I turned around with my cart and pushed it right to the counter to pay without looking back, I'm fairly certain she looked at me as I walked away, I could just feel her eyes boring into my back.

Granted, I was a bit harsh, but she deserved it. Sheila used to be my friend from way back in the University, we weren't besties, but we were good friends and were cool. We graduated and ended up settling down in the same town, and we were both happy, at least I was.
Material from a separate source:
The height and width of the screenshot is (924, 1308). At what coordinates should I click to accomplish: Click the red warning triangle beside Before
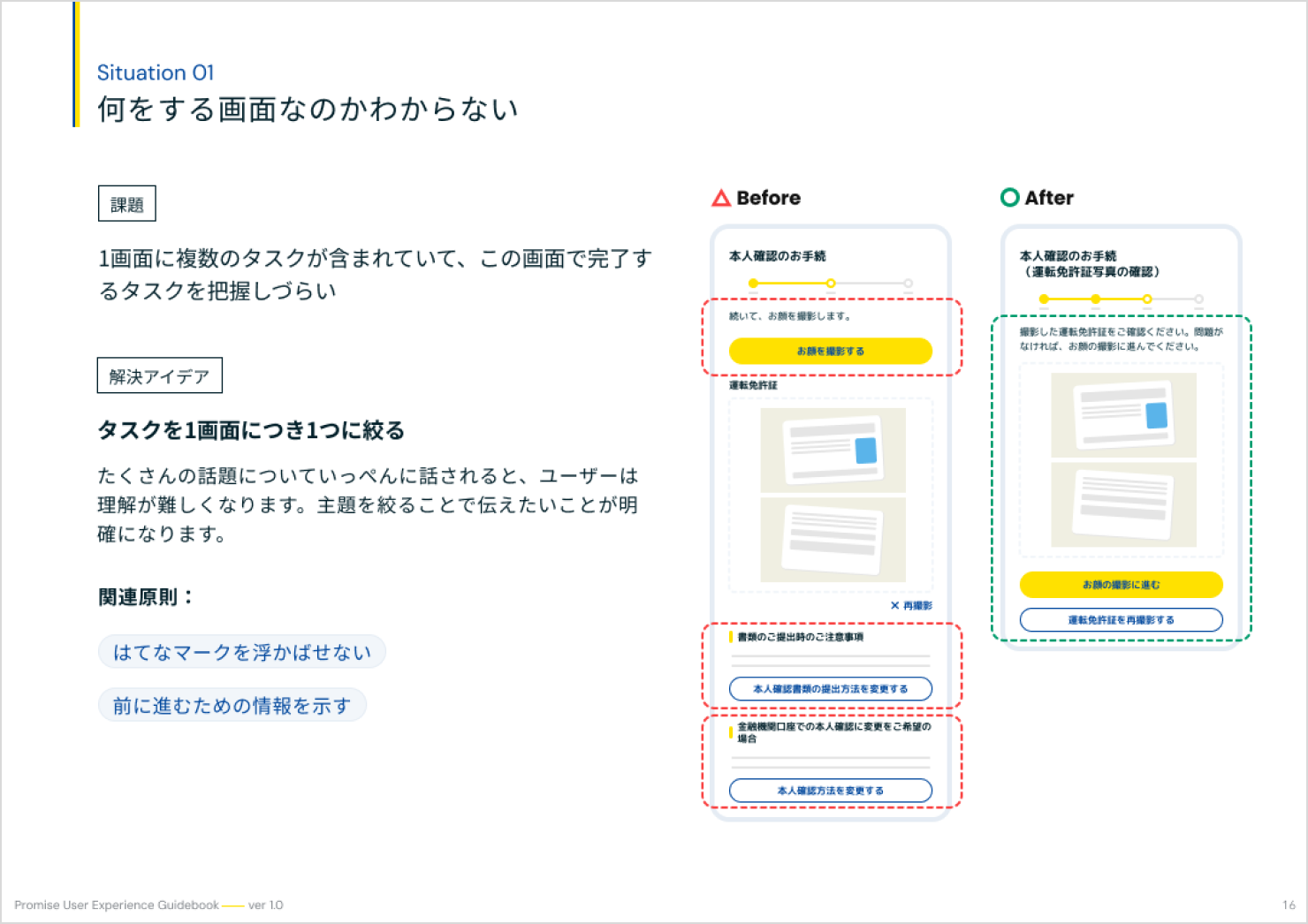pyautogui.click(x=721, y=198)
Only for my marriage to hit the rocks and she started telling anyone who cared to listen to the details.
Her betrayal hurt more than what happened, I felt humiliation from every angle courtesy of Sheila.
You must wonder why I call her a ghost, it's because she's dead and forgotten to me, and I would die a happy woman if I ever see her again.

"Hey, Seyi, how are you holding up with the kids?"

An acquaintance called to ask me one day. Guess who told her? Yes, Sheila did.

If only she had stopped there, but no, she went and posted the news on the alumni page of the university we attended that my marriage was over. Imagine the shame!

Divorce was not a crime or a disease, no big deal, right? But I come from a part of the world where a woman's worth was determined by her marital status.

"Is that why you left your husband? You badly wanted to dress like a harlot."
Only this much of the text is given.